El segoviano Pedro Delgado lo ha vuelto a conseguir. Un total de 1.900 ciclistas de 19 nacionalidades diferentes ha acompañado a la leyenda de la bicicleta en la marcha cicloturista que lleva su nombre y que recorre buena parte de la sierra segoviana. Las ascensiones a Navacerrada, Cotos o la Morcuera no son más que la excusa perfecta para los participantes que 20 años después de la retirada de Delgado aún le admiran y están dispuestos a pasar cinco horas sobre la bicicleta acompañándole en un exigente recorrido condicionado por el calor y el viento.

La tradición de la marcha, no competitiva y que cumple en 2012 su decimonovena convocatoria, determina que en cada edición un excompañero del campeón del Tour del año 1988 resulta homenajeado por la organización. En esta oportunidad ha sido el abulense Ángel Arroyo, con el que Perico compartió equipo y experiencias en el mítico conjunto Reynolds en los años 80.

Delgado alabó la figura de el conocido como ‘El Salvaje’ y afirmó cumplir una deuda con Arroyo: “Tenía pendiente una marcha en su nombre porque para mí fue un hombre importante en mi evolución profesional y además creo que pudo ganar un Tour de Francia y no tuvo mucha suerte”.

Pedro Delgado, que ocupó la posición 171 en la prueba, reconoció que su popularidad no decrece con el paso de los años porque: “Estoy metido en los medios de comunicación y la gente te sigue manteniendo en la mente con esa frescura y aquí en Segovia todo es más fácil”. Entre los participantes destacar hasta nueve exciclistas profesionales entre los que se encontraban Pepe Recio, Enrique Aja o Julio Jiménez, además de un participante de 75 años como el más veterano y uno de 18 como el más joven. Como curiosidad, reseñar que uno de los participantes acudió a la marcha procedente de Brasil.
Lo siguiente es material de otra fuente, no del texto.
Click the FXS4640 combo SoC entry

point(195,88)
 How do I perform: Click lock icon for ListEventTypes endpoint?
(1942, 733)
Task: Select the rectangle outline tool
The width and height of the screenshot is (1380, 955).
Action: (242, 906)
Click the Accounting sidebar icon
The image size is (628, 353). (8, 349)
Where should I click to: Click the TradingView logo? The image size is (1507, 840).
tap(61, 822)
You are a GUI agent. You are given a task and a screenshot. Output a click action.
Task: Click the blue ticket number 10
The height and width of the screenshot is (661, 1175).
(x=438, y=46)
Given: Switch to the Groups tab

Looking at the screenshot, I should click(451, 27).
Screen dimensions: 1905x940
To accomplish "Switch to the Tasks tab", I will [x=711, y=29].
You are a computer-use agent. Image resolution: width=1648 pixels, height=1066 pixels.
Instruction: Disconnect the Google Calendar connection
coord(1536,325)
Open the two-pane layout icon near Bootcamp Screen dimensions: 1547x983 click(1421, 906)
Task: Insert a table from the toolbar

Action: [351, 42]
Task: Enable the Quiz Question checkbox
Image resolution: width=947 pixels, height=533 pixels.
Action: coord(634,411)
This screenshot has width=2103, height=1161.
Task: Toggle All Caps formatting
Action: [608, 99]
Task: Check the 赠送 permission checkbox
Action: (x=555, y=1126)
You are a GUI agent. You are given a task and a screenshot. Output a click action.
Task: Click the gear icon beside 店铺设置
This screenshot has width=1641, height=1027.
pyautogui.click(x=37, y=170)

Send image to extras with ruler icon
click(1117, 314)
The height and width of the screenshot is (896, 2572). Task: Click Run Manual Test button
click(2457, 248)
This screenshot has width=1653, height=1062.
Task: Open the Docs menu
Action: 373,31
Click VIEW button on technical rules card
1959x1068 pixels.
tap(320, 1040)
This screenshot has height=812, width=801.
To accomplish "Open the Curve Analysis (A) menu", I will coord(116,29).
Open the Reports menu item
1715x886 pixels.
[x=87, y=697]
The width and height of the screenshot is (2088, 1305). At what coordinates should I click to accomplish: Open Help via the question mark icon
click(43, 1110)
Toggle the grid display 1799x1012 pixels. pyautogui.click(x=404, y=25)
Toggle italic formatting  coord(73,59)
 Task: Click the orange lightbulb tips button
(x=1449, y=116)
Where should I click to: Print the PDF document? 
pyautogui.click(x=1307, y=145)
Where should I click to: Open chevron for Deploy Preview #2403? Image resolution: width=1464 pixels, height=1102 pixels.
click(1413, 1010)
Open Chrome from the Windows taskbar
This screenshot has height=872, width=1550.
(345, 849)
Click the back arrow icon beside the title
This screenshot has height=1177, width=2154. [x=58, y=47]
El ganador de la prueba fue el catalán Cristián Collado siendo el primer castellano y leonés el segoviano Antonio Martín, que ocupó la cuarta plaza.

En la mente de los organizadores ya está la planificación de la vigésima marcha cicloturista Pedro Delgado, aunque para el propio ciclista: “Organizar esto no es nada fácil, todos los años hay algún imprevisto. Siempre intentas hacerlo todo coordinado pero siempre hay algo que te deja con un sabor de boca incómodo. Al fin y al cabo esto es un reto deportivo y es lo que hay que cuidar. Tratamos de hacer lo mejor posible para que las 2.000 personas que vienen lo pasen lo mejor posible y no les falte de nada. Cada año lo sacamos adelante, que es lo mejor”.